INSTRUCTIONS FOR THE TASK: Although the records contain pictures, print none of them; print exactly the lines from the one with "Task: Click the vertical scrollbar thumb" through the last line.

DATASET EXCERPTS:
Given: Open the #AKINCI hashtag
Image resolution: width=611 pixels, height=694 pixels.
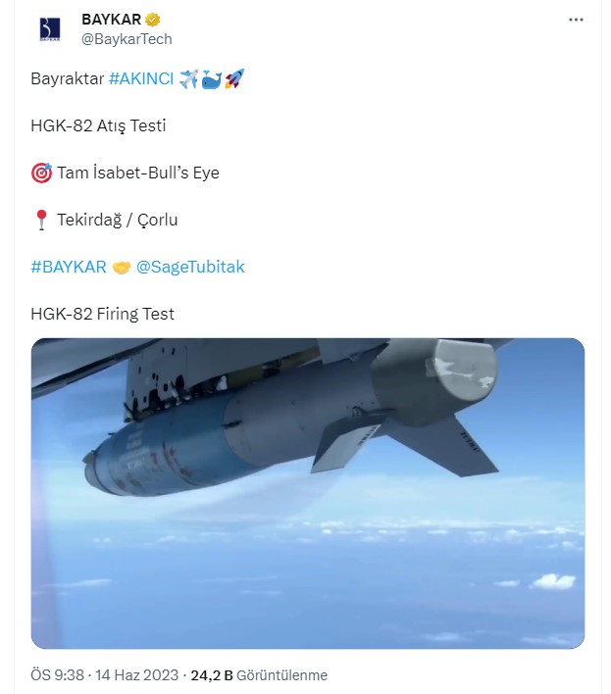Looking at the screenshot, I should [x=139, y=78].
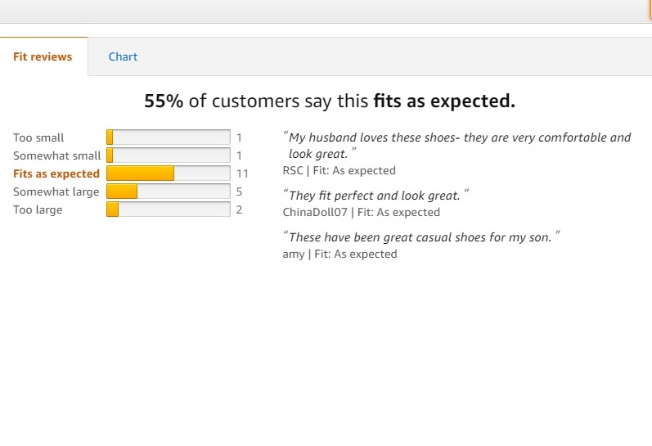Image resolution: width=652 pixels, height=446 pixels.
Task: Click the "Somewhat small" rating label
Action: pos(57,155)
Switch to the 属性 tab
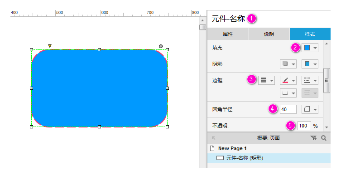This screenshot has height=176, width=341. pyautogui.click(x=228, y=34)

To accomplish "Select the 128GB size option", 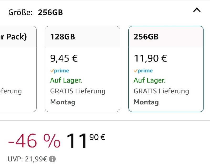I will coord(82,69).
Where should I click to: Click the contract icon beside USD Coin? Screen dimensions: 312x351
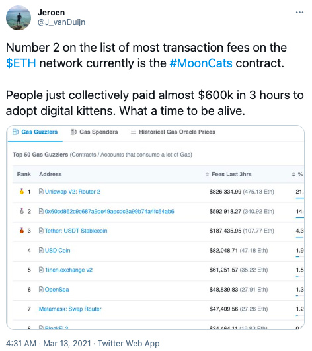click(x=41, y=250)
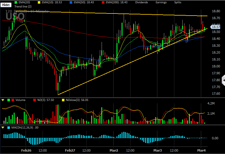
Task: Click the yellow EMA(10) legend square
Action: click(x=39, y=2)
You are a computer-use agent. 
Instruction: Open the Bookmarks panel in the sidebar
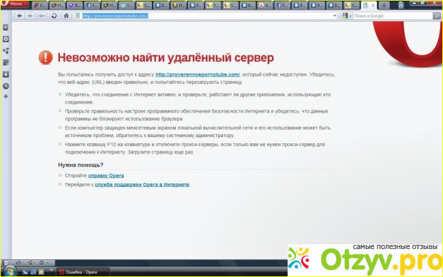(x=6, y=27)
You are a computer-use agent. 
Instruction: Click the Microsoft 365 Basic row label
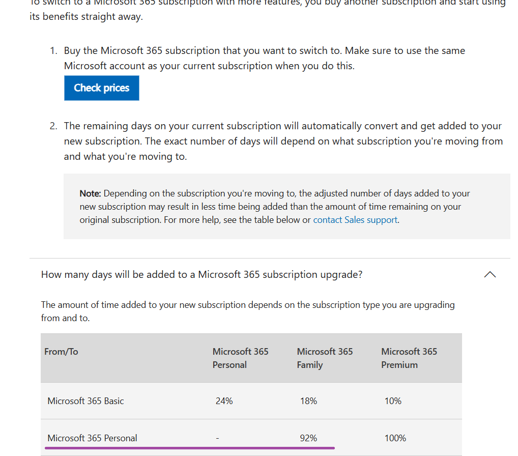click(x=85, y=401)
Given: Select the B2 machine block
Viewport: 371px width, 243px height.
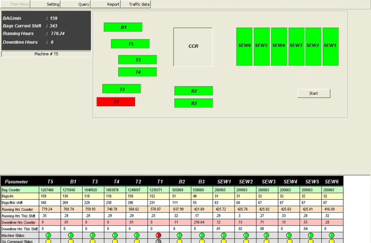Looking at the screenshot, I should [194, 91].
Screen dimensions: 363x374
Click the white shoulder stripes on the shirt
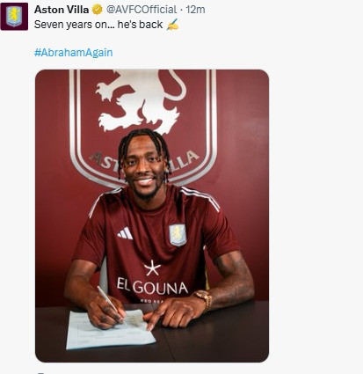(x=200, y=198)
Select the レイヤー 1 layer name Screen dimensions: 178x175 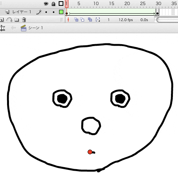tap(22, 12)
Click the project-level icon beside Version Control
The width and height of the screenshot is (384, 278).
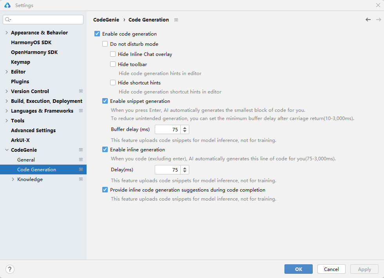click(81, 91)
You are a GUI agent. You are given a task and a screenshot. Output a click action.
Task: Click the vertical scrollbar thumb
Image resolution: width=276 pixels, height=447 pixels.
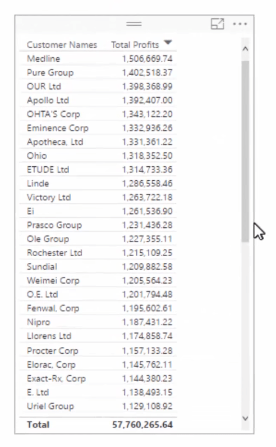245,152
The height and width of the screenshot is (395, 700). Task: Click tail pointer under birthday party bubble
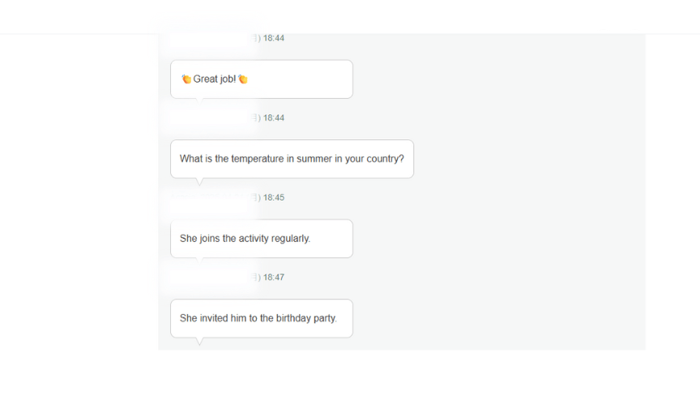[199, 341]
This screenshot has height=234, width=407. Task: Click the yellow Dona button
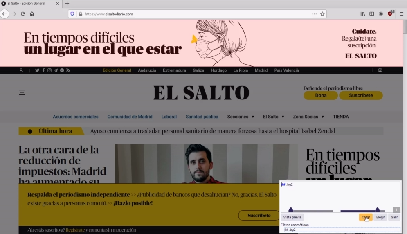pyautogui.click(x=321, y=95)
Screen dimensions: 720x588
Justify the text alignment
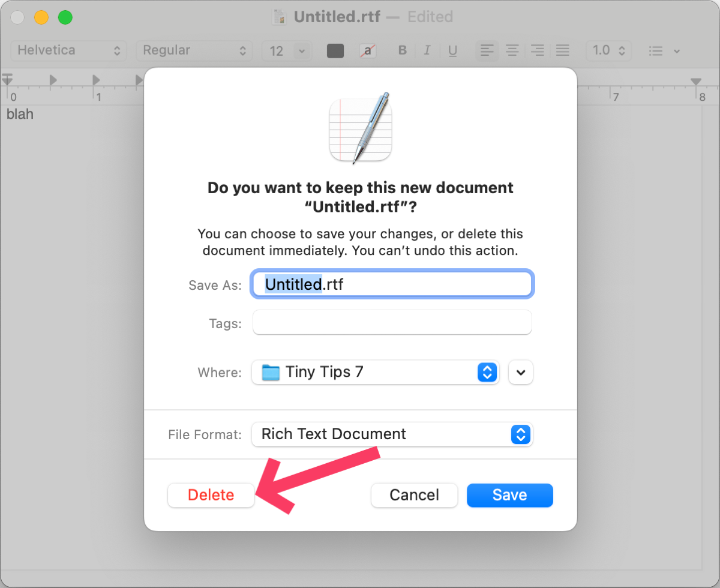[x=562, y=50]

RESPONSE TO THE TASK:
Task: Click the vertical scrollbar thumb
Image resolution: width=276 pixels, height=447 pixels.
245,152
The height and width of the screenshot is (395, 700). Task: Click tail pointer under birthday party bubble
[199, 341]
This screenshot has height=234, width=407. Task: Click the yellow Dona button
pyautogui.click(x=321, y=95)
Screen dimensions: 720x588
Justify the text alignment
[x=562, y=50]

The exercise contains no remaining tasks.